Which of the lines in the data below contain the string "axis"? Copy each of them.

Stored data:
---
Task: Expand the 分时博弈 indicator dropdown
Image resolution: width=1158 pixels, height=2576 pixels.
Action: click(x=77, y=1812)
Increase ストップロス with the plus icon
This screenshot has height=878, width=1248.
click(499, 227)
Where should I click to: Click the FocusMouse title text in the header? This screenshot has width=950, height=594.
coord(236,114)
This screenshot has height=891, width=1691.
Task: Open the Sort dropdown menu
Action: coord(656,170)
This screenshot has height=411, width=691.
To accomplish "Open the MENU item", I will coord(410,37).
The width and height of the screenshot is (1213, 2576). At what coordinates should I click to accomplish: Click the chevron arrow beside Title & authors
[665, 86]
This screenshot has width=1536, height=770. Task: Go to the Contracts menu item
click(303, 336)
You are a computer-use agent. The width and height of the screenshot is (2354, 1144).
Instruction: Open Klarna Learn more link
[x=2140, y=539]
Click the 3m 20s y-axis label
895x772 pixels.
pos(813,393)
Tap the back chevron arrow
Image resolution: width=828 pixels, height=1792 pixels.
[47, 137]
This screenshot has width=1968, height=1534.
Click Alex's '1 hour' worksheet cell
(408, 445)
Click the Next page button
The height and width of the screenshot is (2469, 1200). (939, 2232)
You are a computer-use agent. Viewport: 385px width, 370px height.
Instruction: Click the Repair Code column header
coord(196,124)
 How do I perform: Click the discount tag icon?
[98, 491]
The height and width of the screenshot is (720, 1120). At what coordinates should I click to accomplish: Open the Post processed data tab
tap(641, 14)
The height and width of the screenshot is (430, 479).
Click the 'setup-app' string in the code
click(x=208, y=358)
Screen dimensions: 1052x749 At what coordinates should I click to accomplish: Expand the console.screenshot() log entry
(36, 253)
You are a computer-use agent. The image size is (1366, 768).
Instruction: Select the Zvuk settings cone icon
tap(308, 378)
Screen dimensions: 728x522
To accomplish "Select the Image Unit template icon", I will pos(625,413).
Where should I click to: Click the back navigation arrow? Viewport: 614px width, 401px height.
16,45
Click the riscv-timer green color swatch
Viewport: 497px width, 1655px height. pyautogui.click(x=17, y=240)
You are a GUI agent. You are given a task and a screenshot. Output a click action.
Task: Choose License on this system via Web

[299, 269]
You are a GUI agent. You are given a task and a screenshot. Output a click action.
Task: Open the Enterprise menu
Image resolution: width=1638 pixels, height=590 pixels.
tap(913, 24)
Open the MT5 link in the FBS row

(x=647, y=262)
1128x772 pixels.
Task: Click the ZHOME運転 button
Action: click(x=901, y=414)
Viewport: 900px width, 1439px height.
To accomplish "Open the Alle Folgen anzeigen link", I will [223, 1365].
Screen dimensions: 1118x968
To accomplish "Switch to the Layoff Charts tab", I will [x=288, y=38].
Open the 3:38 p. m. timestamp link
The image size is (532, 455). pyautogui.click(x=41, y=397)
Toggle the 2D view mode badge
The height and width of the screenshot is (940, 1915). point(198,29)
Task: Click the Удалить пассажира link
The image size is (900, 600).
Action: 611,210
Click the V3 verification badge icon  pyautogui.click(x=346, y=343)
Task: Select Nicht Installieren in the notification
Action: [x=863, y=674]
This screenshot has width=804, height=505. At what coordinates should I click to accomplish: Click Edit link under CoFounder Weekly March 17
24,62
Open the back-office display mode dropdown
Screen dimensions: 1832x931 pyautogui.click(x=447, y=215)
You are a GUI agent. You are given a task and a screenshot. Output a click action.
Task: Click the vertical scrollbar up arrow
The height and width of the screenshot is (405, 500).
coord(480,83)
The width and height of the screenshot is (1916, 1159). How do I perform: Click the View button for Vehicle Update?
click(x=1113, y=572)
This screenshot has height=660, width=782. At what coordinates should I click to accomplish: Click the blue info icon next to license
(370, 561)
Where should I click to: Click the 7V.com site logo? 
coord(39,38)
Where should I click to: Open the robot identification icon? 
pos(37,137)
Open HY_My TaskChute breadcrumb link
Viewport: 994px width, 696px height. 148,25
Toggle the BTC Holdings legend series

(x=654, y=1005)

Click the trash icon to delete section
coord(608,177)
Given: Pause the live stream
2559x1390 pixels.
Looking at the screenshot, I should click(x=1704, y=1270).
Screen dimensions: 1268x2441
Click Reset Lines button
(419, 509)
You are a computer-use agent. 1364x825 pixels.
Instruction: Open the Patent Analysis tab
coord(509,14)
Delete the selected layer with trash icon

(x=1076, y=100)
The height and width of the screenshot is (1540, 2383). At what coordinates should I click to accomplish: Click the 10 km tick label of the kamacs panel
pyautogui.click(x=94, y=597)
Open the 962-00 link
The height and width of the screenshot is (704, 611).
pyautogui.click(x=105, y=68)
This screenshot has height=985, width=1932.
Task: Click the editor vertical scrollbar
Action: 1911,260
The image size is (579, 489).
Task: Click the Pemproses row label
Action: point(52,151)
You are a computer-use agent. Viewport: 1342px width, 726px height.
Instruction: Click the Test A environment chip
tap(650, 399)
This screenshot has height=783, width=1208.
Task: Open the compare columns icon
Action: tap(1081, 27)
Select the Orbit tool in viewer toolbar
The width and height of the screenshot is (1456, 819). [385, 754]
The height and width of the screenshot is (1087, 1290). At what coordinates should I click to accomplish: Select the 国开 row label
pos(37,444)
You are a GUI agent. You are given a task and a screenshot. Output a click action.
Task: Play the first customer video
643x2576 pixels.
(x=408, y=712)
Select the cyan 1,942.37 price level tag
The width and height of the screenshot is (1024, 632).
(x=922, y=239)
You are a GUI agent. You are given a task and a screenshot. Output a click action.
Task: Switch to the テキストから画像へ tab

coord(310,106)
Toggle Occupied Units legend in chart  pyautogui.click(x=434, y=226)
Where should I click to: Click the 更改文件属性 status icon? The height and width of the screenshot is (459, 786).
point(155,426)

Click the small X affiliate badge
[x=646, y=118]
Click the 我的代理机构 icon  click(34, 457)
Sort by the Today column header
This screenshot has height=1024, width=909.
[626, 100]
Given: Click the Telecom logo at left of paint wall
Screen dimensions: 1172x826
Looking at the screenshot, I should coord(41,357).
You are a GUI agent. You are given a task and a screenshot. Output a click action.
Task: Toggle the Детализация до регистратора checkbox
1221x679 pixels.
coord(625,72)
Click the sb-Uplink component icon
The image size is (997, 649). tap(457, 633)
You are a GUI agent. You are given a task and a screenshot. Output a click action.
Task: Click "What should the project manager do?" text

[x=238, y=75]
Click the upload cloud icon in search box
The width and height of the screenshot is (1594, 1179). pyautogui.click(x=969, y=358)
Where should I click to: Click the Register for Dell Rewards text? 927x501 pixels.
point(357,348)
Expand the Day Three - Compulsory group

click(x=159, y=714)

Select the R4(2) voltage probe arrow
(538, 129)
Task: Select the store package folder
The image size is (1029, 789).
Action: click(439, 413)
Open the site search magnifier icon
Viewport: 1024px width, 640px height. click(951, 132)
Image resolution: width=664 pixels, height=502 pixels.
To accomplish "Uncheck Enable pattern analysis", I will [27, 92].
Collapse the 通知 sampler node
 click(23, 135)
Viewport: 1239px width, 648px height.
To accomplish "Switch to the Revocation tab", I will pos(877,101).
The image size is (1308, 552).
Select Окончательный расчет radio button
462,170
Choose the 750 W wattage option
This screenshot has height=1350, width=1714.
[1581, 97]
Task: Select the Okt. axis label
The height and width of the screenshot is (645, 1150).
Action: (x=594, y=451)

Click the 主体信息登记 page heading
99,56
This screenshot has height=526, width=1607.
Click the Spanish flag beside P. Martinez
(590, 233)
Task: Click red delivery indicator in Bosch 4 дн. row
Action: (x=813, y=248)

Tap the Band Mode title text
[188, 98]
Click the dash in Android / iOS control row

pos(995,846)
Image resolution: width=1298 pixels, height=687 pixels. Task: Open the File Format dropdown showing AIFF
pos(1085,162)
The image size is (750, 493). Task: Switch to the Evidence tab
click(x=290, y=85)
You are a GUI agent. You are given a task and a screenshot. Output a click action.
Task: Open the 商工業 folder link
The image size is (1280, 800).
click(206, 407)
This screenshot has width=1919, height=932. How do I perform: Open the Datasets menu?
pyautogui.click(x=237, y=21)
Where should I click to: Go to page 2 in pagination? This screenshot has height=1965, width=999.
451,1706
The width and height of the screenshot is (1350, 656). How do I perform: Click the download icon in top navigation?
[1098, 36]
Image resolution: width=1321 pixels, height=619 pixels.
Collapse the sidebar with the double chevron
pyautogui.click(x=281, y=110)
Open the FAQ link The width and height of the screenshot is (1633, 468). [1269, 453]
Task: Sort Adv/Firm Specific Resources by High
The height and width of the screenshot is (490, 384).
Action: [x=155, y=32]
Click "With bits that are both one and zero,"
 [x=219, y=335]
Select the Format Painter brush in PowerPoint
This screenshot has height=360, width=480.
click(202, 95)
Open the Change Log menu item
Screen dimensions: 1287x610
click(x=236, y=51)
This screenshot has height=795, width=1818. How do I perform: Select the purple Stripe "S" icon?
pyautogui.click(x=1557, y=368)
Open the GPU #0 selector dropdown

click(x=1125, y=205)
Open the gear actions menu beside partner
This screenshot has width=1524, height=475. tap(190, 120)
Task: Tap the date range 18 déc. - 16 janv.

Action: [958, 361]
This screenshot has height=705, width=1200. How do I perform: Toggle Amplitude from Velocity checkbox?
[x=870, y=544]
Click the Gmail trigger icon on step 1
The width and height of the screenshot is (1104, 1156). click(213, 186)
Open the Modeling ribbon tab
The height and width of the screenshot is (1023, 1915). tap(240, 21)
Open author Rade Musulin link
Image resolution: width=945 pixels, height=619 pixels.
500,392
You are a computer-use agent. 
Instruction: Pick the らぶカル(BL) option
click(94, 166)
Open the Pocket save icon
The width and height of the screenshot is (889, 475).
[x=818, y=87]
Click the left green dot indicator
---
*Task result*
Click the 3m 20s y-axis label
Task: Select the Okt. axis label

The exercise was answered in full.